Until last Friday more than hundred scientists from Europe, Australia, Brazil, Chile, Canada, Japan and the US discussed the latest news in high-resolution spectroscopy and the developement of a new generation of spectroscopes for the ELT. They were invited to come to Potsdam by the Leibniz Institute for Astrophysics Potsdam (AIP) to join the institute's 10th ThinkShop, an event supported by the DFG.

The scope of this meeting was to bring together the astronomical community that builds and uses high-resolution spectrographs. High spectral resolution is essential to quantify and to constrain the many micro- and macro-scale processes in cosmic plasma. The workshop in particular concentrated on the coupling between predictive numerical simulations and quantitative spectroscopic observations.

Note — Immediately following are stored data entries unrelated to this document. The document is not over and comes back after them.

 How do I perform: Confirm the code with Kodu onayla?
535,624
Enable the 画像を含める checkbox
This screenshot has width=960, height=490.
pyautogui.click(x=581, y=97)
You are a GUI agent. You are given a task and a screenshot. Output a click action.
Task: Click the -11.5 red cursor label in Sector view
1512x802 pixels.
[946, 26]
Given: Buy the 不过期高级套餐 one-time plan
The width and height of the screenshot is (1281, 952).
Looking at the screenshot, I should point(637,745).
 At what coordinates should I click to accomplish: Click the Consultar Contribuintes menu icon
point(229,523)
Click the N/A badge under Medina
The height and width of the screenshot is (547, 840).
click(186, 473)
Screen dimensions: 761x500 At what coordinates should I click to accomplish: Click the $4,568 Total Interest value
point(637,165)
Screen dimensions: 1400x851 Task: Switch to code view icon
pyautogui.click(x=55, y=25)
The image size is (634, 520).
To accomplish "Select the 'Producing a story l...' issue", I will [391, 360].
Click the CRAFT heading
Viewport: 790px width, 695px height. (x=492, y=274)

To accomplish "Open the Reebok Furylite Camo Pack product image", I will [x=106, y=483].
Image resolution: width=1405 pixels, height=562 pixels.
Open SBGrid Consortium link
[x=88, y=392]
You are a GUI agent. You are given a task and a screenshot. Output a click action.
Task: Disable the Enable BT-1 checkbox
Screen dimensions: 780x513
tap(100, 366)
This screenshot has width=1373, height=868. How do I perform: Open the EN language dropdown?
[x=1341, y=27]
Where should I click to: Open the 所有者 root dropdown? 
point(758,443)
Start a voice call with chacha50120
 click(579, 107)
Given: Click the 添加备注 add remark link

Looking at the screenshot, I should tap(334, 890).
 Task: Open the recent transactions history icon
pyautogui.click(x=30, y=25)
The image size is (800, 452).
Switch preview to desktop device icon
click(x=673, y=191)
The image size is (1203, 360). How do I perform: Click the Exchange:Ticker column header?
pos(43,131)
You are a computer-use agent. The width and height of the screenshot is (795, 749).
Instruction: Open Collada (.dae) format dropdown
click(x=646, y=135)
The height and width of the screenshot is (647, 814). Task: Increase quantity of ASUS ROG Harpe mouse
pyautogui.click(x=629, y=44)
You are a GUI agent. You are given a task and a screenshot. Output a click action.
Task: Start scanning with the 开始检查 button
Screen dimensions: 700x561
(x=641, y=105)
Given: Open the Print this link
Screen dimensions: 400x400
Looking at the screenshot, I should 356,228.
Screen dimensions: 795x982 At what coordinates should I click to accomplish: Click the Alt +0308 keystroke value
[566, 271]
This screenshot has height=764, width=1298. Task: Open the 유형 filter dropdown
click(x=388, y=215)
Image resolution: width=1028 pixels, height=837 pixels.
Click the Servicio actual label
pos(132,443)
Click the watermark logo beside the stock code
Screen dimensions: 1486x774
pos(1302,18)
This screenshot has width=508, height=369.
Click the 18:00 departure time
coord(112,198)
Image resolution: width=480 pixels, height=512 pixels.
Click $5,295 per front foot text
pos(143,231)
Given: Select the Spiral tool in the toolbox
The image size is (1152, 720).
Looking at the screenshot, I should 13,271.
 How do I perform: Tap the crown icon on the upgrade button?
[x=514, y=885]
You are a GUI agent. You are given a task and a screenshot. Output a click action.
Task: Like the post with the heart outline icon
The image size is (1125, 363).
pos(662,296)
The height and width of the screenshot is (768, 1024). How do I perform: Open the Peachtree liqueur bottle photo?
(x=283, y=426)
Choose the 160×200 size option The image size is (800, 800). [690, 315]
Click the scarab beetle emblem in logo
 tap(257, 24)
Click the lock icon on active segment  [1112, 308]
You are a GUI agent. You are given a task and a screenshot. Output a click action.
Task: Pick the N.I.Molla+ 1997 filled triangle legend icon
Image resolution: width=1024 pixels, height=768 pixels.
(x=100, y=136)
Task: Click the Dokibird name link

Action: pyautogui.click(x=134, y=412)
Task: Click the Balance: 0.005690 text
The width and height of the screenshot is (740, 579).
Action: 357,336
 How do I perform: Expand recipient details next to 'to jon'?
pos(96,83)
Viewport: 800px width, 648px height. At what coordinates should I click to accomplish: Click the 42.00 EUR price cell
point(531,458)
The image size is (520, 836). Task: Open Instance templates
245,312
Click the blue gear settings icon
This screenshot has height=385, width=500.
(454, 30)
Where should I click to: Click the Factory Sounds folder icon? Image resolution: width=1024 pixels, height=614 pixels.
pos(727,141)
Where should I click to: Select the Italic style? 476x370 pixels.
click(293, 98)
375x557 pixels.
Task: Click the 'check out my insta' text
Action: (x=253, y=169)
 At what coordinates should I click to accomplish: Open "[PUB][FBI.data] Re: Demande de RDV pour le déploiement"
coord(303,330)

The European Extremely Large Telescope (E-ELT or ELT) is planned to be built by the European Southern Observatory (ESO) in the Atacama Desert in Chile. The construction oft he telescope with it’s 39.3 metre diameter primary mirror is going to start 2013. New technologies - in particular spectroscopic technologies as they were discussed on the AIP ThinkShop - are required to seize all the possibilities the ELT offers.

The key areas of research at the Leibniz Institute for Astrophysics Potsdam (AIP) are cosmic magnetic fields and extragalactic astrophysics. A considerable part of the institute's efforts aims at the development of research technology in the fields of spectroscopy, robotic telescopes, and E-science. The AIP is the successor of the Berlin Observatory founded in 1700 and of the Astrophysical Observatory of Potsdam founded in 1874. The latter was the world's first observatory to emphasize explicitly the research area of astrophysics. The AIP has been a member of the Leibniz Association since 1992.